Comms Controlling

The double materiality: How PR specialists can benefit from new reporting rules and why they should get involved in the design of new processes

June 25, 23
New reporting requirements such as the European Sustainability Reporting Standards (ESRS) are forcing companies to rethink their approach to identifying, prioritising and managing sustainability issues. In doing so, many companies focus on compliance with the new legal requirements. However, there is an opportunity to use the concept of dual materiality prescribed for prioritising sustainability issues as a corporate communication tool to address the communication challenges of the new stakeholder economy. Communications departments should therefore be actively involved in the design and implementation of new materiality assessment processes to ensure that they go beyond a mere compliance exercise and can be used as a tool for issue communication and stakeholder engagement.

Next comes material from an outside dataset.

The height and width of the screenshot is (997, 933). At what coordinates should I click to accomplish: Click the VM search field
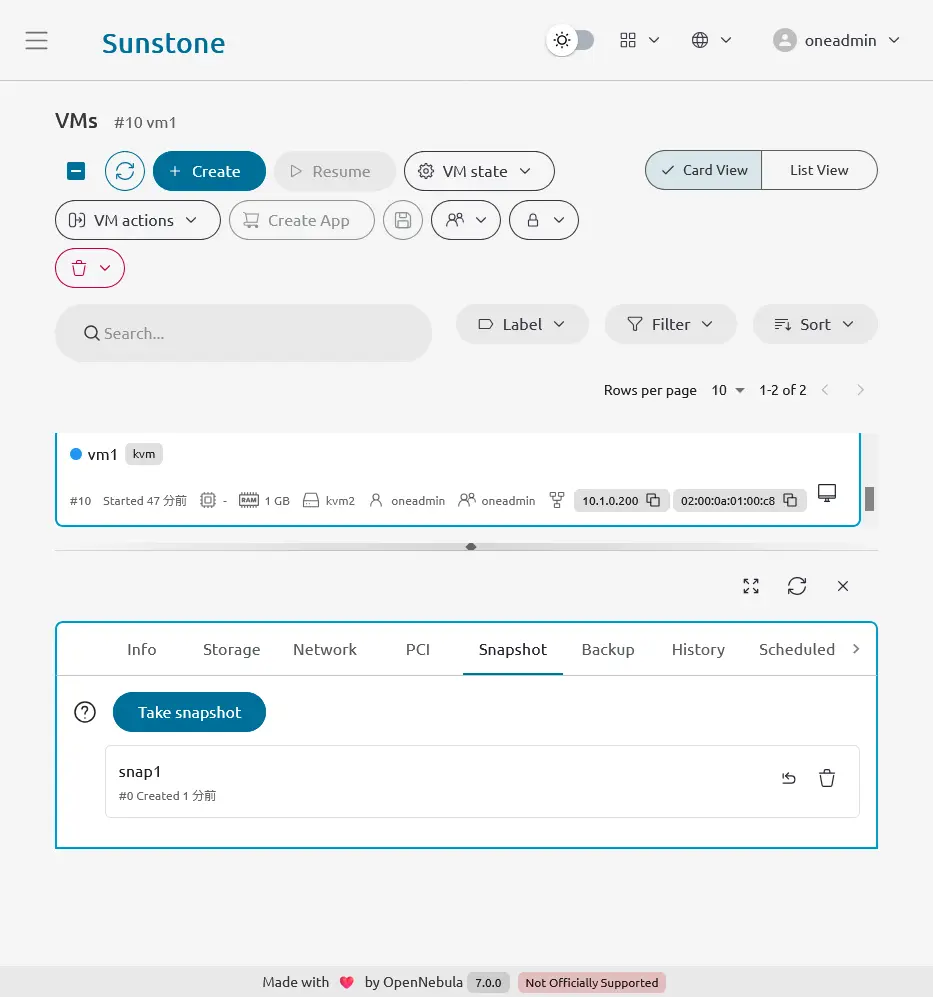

The professionalization of sustainability reporting continues.

Sustainability reporting is in an ongoing process of professionalization – a development that is driven by several factors and interests:
Stakeholders such as employees, customers, investors, communities and NGOs demanding more transparency and accountabilityInvestors who need comparable and reliable data across different industriesBusinesses that want to standardise processes and demand a level playing field for allRegulators and standard setters who want to redirect funds to sustainable companies and break the monopoly of information held by ESG rating agencies 
While globally a variety of actors are working on new rules and standards, the European Sustainability Reporting Standards (ESRS), the Corporate Sustainability Reporting Directive (CSRD) and internationally the Global Reporting Initiative (GRI) and the International Sustainability Standards Board (ISSB) are currently the most influential frameworks.

Compliance gains importance

The new rules are forcing reporting teams to strengthen their collaboration with other teams in-house. As a result, they are increasingly delegating responsibilities to finance and compliance officers.
These compliance officers have experience in interpreting a complex regulatory framework and are also responsible for ensuring compliance and monitoring the robustness of sustainability data and disclosures.
This development is important as many regulations leave room for interpretation, and it is unclear what "full compliance" actually looks like in practice.

The materiality assessment as a starting point

The basis of all sustainability reports is already a materiality assessment. It ensures that sustainability reports go beyond superficial success stories and instead address the most relevant issues for the organisation and its stakeholders.
While the ISSB leaves it up to companies to define their own processes for materiality analysis (compared to financial reporting), the ESRS has set strict guidelines for implementation with its concept of dual materiality.
Dual materiality refers to sustainability issues being considered from two interrelated perspectives: The first focuses on the impact that a company and its value chain have on society and the environment (e.g. water consumption), while the second focuses on the fact that these issues can also pose financial risks to companies (e.g. production cuts due to water scarcity in the wake of climate change).
Although the rules are still changing, large companies in the European Union, as well as non-EU companies with significant EU subsidiaries, have already started to prepare for compliant reporting, including defining and implementing new processes for conducting materiality analyses.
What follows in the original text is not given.